Yes, that’s why we’d come — for a moment I thought about refusing, or about throwing the match right away. Joe pushed the cart up to the table. It grew quieter, we could feel the people around us hesitating about which of us was the wrestler. And if it was Joe, what the hell was I doing here? When I lifted myself out of the cart, leaning on the stool for support with one hand, a whisper ran through the ranks and grew in volume as Joe helped me onto the hot seat.
‘Mesdames et messieurs!’ the announcer reverberated, ‘François le Bras!’

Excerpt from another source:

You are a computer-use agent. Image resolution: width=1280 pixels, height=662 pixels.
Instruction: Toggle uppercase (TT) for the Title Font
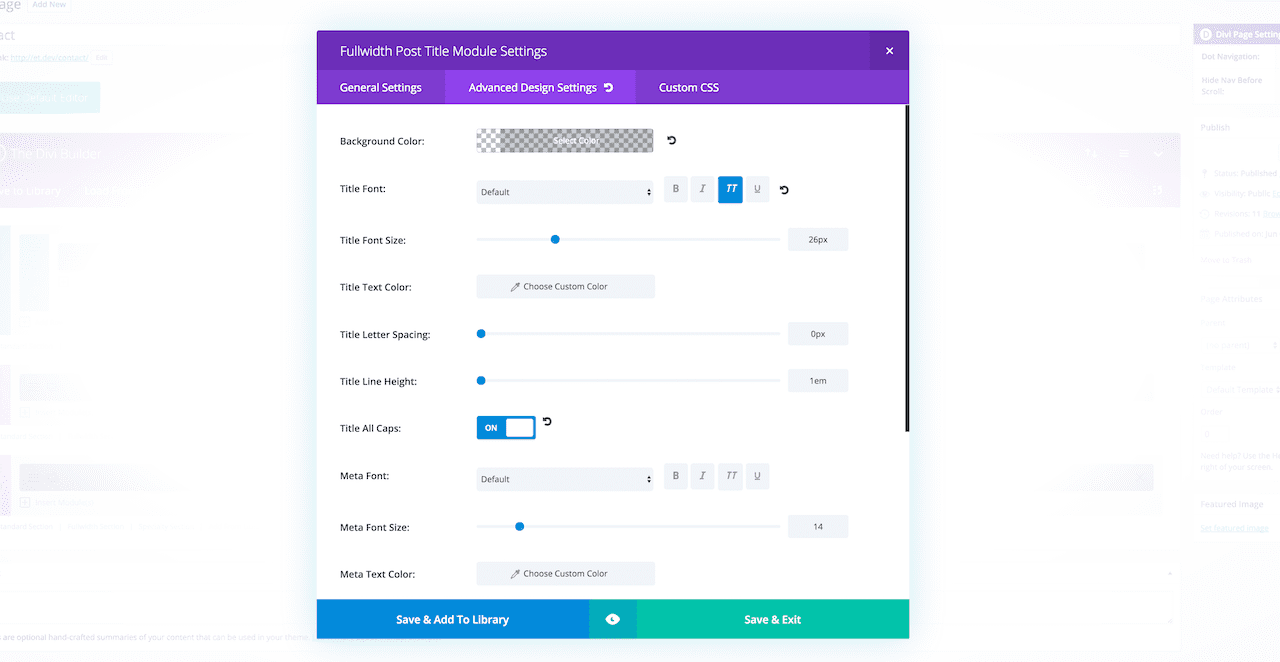[x=730, y=189]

François le Bras, was that me? Apparently it was, because he went on to announce the other man as Gaston Bravo. I looked at Joe, he was laughing. What a scream. The only problem was, my opponent didn’t come to the table. I could see him in the front row. I knew it was him because the other men were pushing him forward.
‘Allez, Gaston!’
I made a quick estimate: an immigrants’ son, too young to have worked in the mines and therefore now holding down some menial job (later I heard that he worked on the line at a munitions factory in Liège). He was what they called ‘good looking’ (black hair slicked back and big, sentimental eyes).
One of the judges went to see what was keeping him. Bravo pointed at me and gesticulated wildly. I understood, he didn’t want to go against me. Not against a wheelchair case, the same way footballers wouldn’t want to play against a girls’ team. I tried to make eye contact with Joe, who signalled to me to stay calm; confusion worked to our advantage. After some coercion, Bravo came to the table. He didn’t meet my gaze, just sat down and planted his elbow in the box. I did the same and seized his hand. It was a frightened hand, and a wave of disappointment rolled over me. Because of his opponent, the man sitting across from me was no longer taking the game seriously. It was painful and insulting. I had counted on plenty of setbacks, but not this one. I kept myself from looking to Joe for support, I had to do this on my own.
‘Ready. . Go!’
I struck hard, to avenge the insult. He was already halfway to defeat by the time he seemed to wake with a start and tried to resist, but it was too late: 1–0. The howling of the crowd was terrible to hear, they had all put their money on Bravo, they egged him on with the fury of floor traders at the stock exchange. For the second round, Gaston Bravo seemed prepared to do things differently.